======== Rows ========

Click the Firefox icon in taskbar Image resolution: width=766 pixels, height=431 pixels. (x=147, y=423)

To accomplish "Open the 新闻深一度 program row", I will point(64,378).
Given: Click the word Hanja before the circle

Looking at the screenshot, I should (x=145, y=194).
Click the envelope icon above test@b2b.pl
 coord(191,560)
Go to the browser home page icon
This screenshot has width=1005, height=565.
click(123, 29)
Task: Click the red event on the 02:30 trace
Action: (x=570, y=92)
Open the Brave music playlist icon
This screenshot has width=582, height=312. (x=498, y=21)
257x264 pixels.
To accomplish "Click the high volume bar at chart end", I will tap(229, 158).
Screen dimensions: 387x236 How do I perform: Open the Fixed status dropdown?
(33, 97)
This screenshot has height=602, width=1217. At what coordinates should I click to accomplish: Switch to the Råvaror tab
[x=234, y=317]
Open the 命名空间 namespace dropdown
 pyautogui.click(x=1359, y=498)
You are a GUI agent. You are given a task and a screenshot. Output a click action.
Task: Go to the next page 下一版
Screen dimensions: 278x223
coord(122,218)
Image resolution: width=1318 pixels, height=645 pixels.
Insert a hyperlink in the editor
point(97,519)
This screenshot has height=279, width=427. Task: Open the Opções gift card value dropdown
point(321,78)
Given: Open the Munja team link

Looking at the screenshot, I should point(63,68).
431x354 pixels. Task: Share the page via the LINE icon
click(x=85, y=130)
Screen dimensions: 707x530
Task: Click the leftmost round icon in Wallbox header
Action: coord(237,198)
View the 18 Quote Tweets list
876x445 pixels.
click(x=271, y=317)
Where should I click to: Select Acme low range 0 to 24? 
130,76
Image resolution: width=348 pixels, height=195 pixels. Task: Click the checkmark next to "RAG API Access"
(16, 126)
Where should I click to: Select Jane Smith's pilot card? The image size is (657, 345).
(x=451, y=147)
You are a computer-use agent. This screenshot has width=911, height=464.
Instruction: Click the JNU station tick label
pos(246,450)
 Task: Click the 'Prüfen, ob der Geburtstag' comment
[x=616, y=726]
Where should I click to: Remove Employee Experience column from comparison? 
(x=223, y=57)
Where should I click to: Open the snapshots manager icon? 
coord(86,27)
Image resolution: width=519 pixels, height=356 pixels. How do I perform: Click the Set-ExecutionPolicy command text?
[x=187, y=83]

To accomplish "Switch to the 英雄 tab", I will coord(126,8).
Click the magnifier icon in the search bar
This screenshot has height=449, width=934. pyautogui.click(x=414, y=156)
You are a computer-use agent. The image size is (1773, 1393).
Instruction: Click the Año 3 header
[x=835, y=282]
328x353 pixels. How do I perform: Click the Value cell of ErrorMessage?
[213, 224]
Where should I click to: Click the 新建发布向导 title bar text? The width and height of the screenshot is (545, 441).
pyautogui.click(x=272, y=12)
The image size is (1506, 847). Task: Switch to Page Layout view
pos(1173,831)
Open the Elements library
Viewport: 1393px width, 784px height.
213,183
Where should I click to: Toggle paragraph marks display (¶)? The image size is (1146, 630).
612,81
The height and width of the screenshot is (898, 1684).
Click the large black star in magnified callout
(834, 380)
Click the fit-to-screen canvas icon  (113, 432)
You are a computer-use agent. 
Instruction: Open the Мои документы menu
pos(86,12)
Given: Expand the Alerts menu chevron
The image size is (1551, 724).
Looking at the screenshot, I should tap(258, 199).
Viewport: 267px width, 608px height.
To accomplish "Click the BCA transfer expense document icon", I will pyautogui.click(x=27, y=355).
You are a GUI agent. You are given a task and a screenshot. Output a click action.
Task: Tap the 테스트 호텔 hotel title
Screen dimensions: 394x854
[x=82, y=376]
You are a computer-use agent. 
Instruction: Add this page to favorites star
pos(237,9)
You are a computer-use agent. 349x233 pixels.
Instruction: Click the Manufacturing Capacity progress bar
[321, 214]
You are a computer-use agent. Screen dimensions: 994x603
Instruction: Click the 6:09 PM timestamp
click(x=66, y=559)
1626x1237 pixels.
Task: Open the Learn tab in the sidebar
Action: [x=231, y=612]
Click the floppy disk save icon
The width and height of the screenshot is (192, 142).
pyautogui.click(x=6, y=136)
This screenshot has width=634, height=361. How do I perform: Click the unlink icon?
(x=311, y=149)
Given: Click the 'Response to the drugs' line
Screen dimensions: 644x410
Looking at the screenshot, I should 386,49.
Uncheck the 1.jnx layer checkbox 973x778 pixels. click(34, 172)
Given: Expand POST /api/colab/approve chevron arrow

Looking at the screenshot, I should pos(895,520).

========

### What is asked:
Copy every line of the entries above without any changes.

### Output:
Click the Firefox icon in taskbar Image resolution: width=766 pixels, height=431 pixels. (x=147, y=423)

To accomplish "Open the 新闻深一度 program row", I will point(64,378).
Given: Click the word Hanja before the circle

Looking at the screenshot, I should (x=145, y=194).
Click the envelope icon above test@b2b.pl
 coord(191,560)
Go to the browser home page icon
This screenshot has width=1005, height=565.
click(123, 29)
Task: Click the red event on the 02:30 trace
Action: (x=570, y=92)
Open the Brave music playlist icon
This screenshot has width=582, height=312. (x=498, y=21)
257x264 pixels.
To accomplish "Click the high volume bar at chart end", I will tap(229, 158).
Screen dimensions: 387x236 How do I perform: Open the Fixed status dropdown?
(33, 97)
This screenshot has height=602, width=1217. At what coordinates should I click to accomplish: Switch to the Råvaror tab
[x=234, y=317]
Open the 命名空间 namespace dropdown
 pyautogui.click(x=1359, y=498)
You are a GUI agent. You are given a task and a screenshot. Output a click action.
Task: Go to the next page 下一版
Screen dimensions: 278x223
coord(122,218)
Image resolution: width=1318 pixels, height=645 pixels.
Insert a hyperlink in the editor
point(97,519)
This screenshot has height=279, width=427. Task: Open the Opções gift card value dropdown
point(321,78)
Given: Open the Munja team link

Looking at the screenshot, I should point(63,68).
431x354 pixels. Task: Share the page via the LINE icon
click(x=85, y=130)
Screen dimensions: 707x530
Task: Click the leftmost round icon in Wallbox header
Action: coord(237,198)
View the 18 Quote Tweets list
876x445 pixels.
click(x=271, y=317)
Where should I click to: Select Acme low range 0 to 24? 
130,76
Image resolution: width=348 pixels, height=195 pixels. Task: Click the checkmark next to "RAG API Access"
(16, 126)
Where should I click to: Select Jane Smith's pilot card? The image size is (657, 345).
(x=451, y=147)
You are a computer-use agent. This screenshot has width=911, height=464.
Instruction: Click the JNU station tick label
pos(246,450)
 Task: Click the 'Prüfen, ob der Geburtstag' comment
[x=616, y=726]
Where should I click to: Remove Employee Experience column from comparison? 
(x=223, y=57)
Where should I click to: Open the snapshots manager icon? 
coord(86,27)
Image resolution: width=519 pixels, height=356 pixels. How do I perform: Click the Set-ExecutionPolicy command text?
[x=187, y=83]

To accomplish "Switch to the 英雄 tab", I will coord(126,8).
Click the magnifier icon in the search bar
This screenshot has height=449, width=934. pyautogui.click(x=414, y=156)
You are a computer-use agent. The image size is (1773, 1393).
Instruction: Click the Año 3 header
[x=835, y=282]
328x353 pixels. How do I perform: Click the Value cell of ErrorMessage?
[213, 224]
Where should I click to: Click the 新建发布向导 title bar text? The width and height of the screenshot is (545, 441).
pyautogui.click(x=272, y=12)
The image size is (1506, 847). Task: Switch to Page Layout view
pos(1173,831)
Open the Elements library
Viewport: 1393px width, 784px height.
213,183
Where should I click to: Toggle paragraph marks display (¶)? The image size is (1146, 630).
612,81
The height and width of the screenshot is (898, 1684).
Click the large black star in magnified callout
(834, 380)
Click the fit-to-screen canvas icon  (113, 432)
You are a computer-use agent. 
Instruction: Open the Мои документы menu
pos(86,12)
Given: Expand the Alerts menu chevron
The image size is (1551, 724).
Looking at the screenshot, I should tap(258, 199).
Viewport: 267px width, 608px height.
To accomplish "Click the BCA transfer expense document icon", I will pyautogui.click(x=27, y=355).
You are a GUI agent. You are given a task and a screenshot. Output a click action.
Task: Tap the 테스트 호텔 hotel title
Screen dimensions: 394x854
[x=82, y=376]
You are a computer-use agent. 
Instruction: Add this page to favorites star
pos(237,9)
You are a computer-use agent. 349x233 pixels.
Instruction: Click the Manufacturing Capacity progress bar
[321, 214]
You are a computer-use agent. Screen dimensions: 994x603
Instruction: Click the 6:09 PM timestamp
click(x=66, y=559)
1626x1237 pixels.
Task: Open the Learn tab in the sidebar
Action: [x=231, y=612]
Click the floppy disk save icon
The width and height of the screenshot is (192, 142).
pyautogui.click(x=6, y=136)
This screenshot has width=634, height=361. How do I perform: Click the unlink icon?
(x=311, y=149)
Given: Click the 'Response to the drugs' line
Screen dimensions: 644x410
Looking at the screenshot, I should 386,49.
Uncheck the 1.jnx layer checkbox 973x778 pixels. click(34, 172)
Given: Expand POST /api/colab/approve chevron arrow

Looking at the screenshot, I should pos(895,520).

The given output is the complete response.